I’d also like to acknowledge the dedicated work of Erin Carlson Mast, the director of President Lincoln’s Cottage, and her staff. And the Save America’s Treasures team at the National Trust, Bobbie Greene McCarthy and Fiona Lawless, who have been such able and enthusiastic champions for this program for more than a decade.

And finally, I want to congratulate all the sites and collections that have been awarded 2010 SAT grants. We’re so pleased to be here today to celebrate all of you, and Save America’s Treasures.

For 11 years, this model public-private partnership has done great work to spark restoration and investment at more than 1,100 sites, structures and collections in every state and territory, including this historic cottage.

From 1862 to 1864, Abraham Lincoln commuted daily on horseback between the cottage and the White House during the warmest months of the year. He spent almost a quarter of his presidency here, and used the cottage for important cabinet meetings, Civil War strategy sessions and as a family retreat. The Emancipation Proclamation was drafted here, at a desk that was wonderfully reproduced by the same master woodworkers who restored the Lincoln Bedroom at the White House, where the original desk is housed.

The National Trust had been looking for ways to restore the Cottage for quite some time, but it didn’t seem possible until 2000, when President Clinton declared it a National Monument and announced a $750,000 SAT grant. It is the only cultural heritage site to receive that designation during his presidency. 

That relatively modest public investment launched a major campaign, spear-headed by Save America’s Treasures at the National Trust, which ultimately raised $12 million in contributions, exceeding SAT’s dollar-for-dollar private matching requirement many times over. The SAT grant also helped launch a multi-million-dollar National Trust partnership with HGTV and generated major contributions from individuals, foundations and corporations.

The story of President Lincoln’s Cottage is far from unique. During its first decade, SAT grants and their required non-federal match invested $294 million in the restoration of America’s heritage, and they leveraged more than $377 million in private and non-federal contributions. The projects have created more than 16,000 jobs and helped revitalize local communities in every state and U.S. territory.

Given that today is the start of Black History Month, I thought I’d try to bring these statistics to life by telling you about one SAT site in particular: the International Civil Rights Museum in Greensboro, North Carolina. It’s especially fitting that we talk about the museum today, because on this date in 1960, four African-American college students changed history by walking into the Woolworth’s Lunch Counter in Greensboro and taking seats in the all-white section.

Sit-ins started happening throughout the South almost immediately. And by the summer of 1960, 33 Southern cities had integrated restaurants. A year later, that number had risen to 126.

In 1993, a group of local leaders in Greensboro got together and formed a non-profit called Sit-In Movement Inc. to try to preserve the Woolworth’s, which dates to 1929, and turn it into a museum. They didn’t get too far at first, because the building was in a neglected part of town, and local leaders didn’t think the restoration plan was feasible.

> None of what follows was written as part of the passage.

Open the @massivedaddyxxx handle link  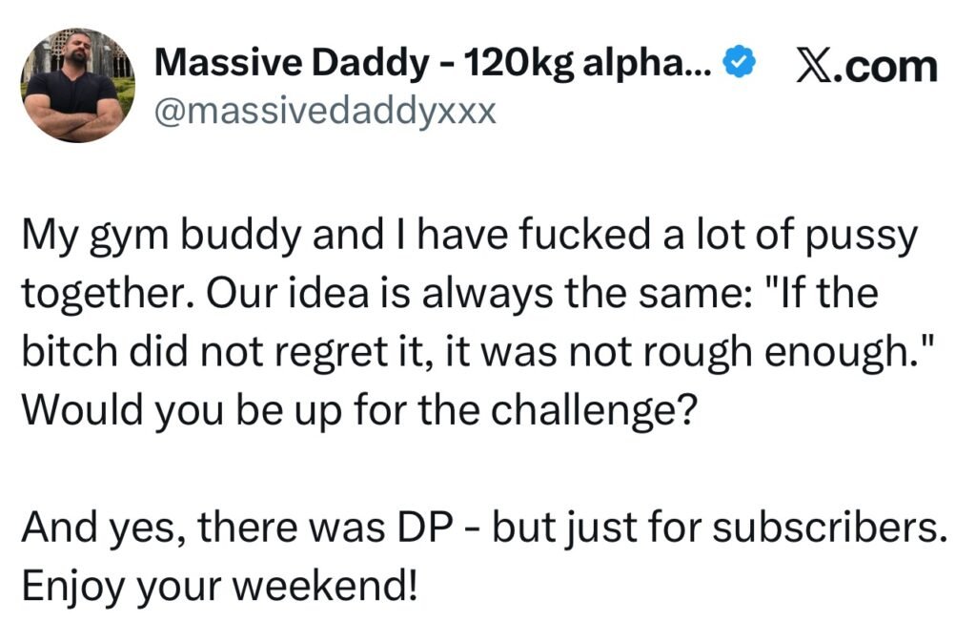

Then in 2004, Save America’s Treasures stepped in. The program made a small grant of $150,000, but it was enough to change everything. The federal recognition finally got the attention of local and state leaders, who started to see that they had a treasure hidden in their midst.

Long story short, that one grant leveraged another $23 million in funding from public and private partners. And on this day one year ago, the Museum opened its doors.  The project generated more than 150 jobs and has served as an anchor for a revitalized downtown. Residents have moved back, and the museum is now a popular draw for tourists, as are the new shops and restaurants that have sprung up in the surrounding area.

The project literally put Greensboro back on the map. According to the local Chamber of Commerce, nearly 90 percent of Greenboro’s national media coverage is focused on the International Civil Rights Museum. 

And given all the studies showing that our young people don’t have a strong enough sense of history, I think it’s especially worth noting that the museum is a popular field trip destination for local schools.

Our children decide what to value by watching what we value. That’s why a program like Save America’s Treasures is so important. It demonstrates our belief that some places are worth holding on to, and taking forward.

These places are fundamental to our identity as a people. They help us understand who we are … and who we want to be. As President Obama reflected in his State of the Union speech last week, the legacies of Thomas Edison and the Wright brothers remind us of the great innovators and leaders who helped build this country—and inspire us to “Think Big” as we move forward into the next 20, 50 and 100 years.

Thanks to SAT, and the federal government’s commitment to it, we have the Wright Brother’s plane and Thomas Edison’s lab, as well as the bus Rosa Parks rode, the Apollo astronauts’ suits, the remnants of the World Trade Center, the homes of our greatest artists and writers, and 1,100 other reminders of our shared American story.

All of them teach our children about the stories of courage, creativity and innovation that are their birthright as Americans. In the end, that’s what Save America’s Treasures is all about. 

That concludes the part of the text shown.